The man tried to reach behind him and grab Cavanaugh's testicles. Cavanaugh strengthened his grip and stomped the man's left foot.

The man grunted, lurched backward, walloped Cavanaugh against a wall, and rammed an elbow into his ribs. As Cavanaugh's grip loosened, the man charged free and suddenly had a knife in his hand. Cavanaugh blocked the exit from the apartment. The man pivoted toward the kitchen, where Jamie aimed her pistol toward him.

"No!" Cavanaugh said. "We need him alive!"

"I don't care!" Jamie told the man, "Take one step toward me, and I'll-"

The man swung toward Cavanaugh, jabbing with his knife. Cavanaugh leapt back and threw a lamp. While the man avoided it, Cavanaugh unclipped his knife from his pocket. By design, the hook on the back of the blade snagged against the edge of the pocket, the motion causing the blade to open as Cavanaugh yanked the knife out.

Kim jabbed the light switch. Cavanaugh saw her doing it, but the man did not. Surprised by the light and by how quickly Cavanaugh had produced his knife, the man thrust again. Cavanaugh parried, slicing the back of the man's hand, and now the crucial element was who acted faster. No staring at one another. No assessing. No calculating a clever move. Most knife fights took less than five seconds. Flick, flick, flick. Now you're bleeding. Now you're dying. Overwhelming primordial power would win. Cavanaugh believed that the term "martial arts" was a self-contradiction. When it came to combat, there was nothing artistic, nothing smooth and graceful about it.

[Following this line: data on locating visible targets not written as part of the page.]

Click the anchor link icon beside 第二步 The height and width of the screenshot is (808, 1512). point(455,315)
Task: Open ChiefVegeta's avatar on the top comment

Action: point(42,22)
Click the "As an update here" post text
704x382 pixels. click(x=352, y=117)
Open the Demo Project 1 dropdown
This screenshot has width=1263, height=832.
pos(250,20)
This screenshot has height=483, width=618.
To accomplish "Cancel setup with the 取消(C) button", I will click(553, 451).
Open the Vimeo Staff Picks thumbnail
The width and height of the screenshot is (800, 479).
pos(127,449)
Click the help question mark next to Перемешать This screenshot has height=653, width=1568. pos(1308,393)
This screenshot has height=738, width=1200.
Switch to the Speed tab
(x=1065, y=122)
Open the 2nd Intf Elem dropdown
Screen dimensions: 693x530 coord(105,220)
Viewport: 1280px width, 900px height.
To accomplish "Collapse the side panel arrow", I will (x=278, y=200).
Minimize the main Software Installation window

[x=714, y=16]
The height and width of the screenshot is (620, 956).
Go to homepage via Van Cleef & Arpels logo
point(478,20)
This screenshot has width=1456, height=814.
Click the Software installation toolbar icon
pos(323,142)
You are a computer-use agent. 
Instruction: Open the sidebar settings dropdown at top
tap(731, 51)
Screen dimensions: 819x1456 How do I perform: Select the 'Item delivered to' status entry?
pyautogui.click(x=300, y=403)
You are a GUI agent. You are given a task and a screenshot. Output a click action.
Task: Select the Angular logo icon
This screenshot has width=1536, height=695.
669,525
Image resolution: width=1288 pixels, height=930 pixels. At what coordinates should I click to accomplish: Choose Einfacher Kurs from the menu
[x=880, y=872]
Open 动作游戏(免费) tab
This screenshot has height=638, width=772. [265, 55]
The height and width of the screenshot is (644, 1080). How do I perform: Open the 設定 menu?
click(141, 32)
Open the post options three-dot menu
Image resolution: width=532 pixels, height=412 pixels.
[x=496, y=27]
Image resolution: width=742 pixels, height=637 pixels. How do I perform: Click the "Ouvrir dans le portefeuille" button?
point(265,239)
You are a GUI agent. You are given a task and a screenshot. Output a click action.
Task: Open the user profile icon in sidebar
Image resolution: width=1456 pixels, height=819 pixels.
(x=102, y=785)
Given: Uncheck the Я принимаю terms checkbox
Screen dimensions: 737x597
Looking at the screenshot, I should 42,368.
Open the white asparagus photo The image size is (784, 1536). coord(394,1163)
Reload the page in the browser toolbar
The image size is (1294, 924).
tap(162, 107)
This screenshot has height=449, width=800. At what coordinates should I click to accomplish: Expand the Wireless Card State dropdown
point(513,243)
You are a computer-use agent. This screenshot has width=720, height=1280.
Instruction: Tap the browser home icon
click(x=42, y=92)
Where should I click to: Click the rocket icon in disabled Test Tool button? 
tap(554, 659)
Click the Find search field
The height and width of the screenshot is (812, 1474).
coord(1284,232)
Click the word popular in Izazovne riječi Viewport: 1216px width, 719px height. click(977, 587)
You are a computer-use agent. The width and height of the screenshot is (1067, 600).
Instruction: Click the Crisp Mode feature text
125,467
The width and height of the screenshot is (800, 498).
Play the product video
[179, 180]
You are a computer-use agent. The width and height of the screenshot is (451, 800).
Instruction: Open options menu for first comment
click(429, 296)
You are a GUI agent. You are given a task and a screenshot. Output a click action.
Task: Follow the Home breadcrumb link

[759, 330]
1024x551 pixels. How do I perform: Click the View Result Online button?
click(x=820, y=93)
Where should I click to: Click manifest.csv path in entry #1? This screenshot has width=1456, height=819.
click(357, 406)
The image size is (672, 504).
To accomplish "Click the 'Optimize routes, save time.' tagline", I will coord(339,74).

As adrenaline dumped into Cavanaugh's system, his blood vessels expanded. His heart sped. Martial arts students claimed to be able to use Zen techniques to control their pulse during combat. But in Cavanaugh's experience, his adrenaline took charge, and as sure as death followed life, his heartbeat went ballistic. Fine motor skills, which use dexterity and hand/eye coordination to perform precise movements (accurate shooting, for example) disintegrate at 115 heartbeats per minute. Complex motor skills, which help muscle groups perform a series of blunt movements (kicks and punches, for example) disintegrate at 145 heartbeats per minute. But most hand-to-hand combat causes the heart to surge to 200 beats per minute. In that frenzy of adrenaline, the combatant becomes one of two large furious deadly animals charging one another.

Along with burnt gunpowder, the smell of testosterone filled the living room. Musk. A man smell of fierce power. Everything seemed fast and yet terribly slow. Sounds faded. Vision narrowed. All of this happened in an instant as Cavanaugh screamed, flicked his knife back and forth and up and down with a violent speed that the eye couldn't follow, and charged his opponent, using a buzz-saw technique against which his enemy couldn't defend unless he too used his knife as a buzz saw. But it was all happening so fast, so overwhelmingly that the opponent jerked back, screaming-not as Cavanaugh screamed, in massive aggression, but instead in abject terrified surrender. As blood flew from the man's arms and his chest, as the man tripped and fell backward, Cavanaugh was on him, kicking.

"No!" Jamie yelled.

But Cavanaugh couldn't stop kicking.

"You'll kill him!" Jamie shouted. "You said we need him alive!"

Cavanaugh's frenzy snapped, Jamie's urgency reaching him. He stopped. He stood over the unconscious man, breathing frantically. His clothes were soaked with sweat.

He was suddenly aware of sirens.

A voice yelled, "I told you to drop the knife and put your hands up! Lady, drop the gun! Don't make me shoot! Everybody, hands up!"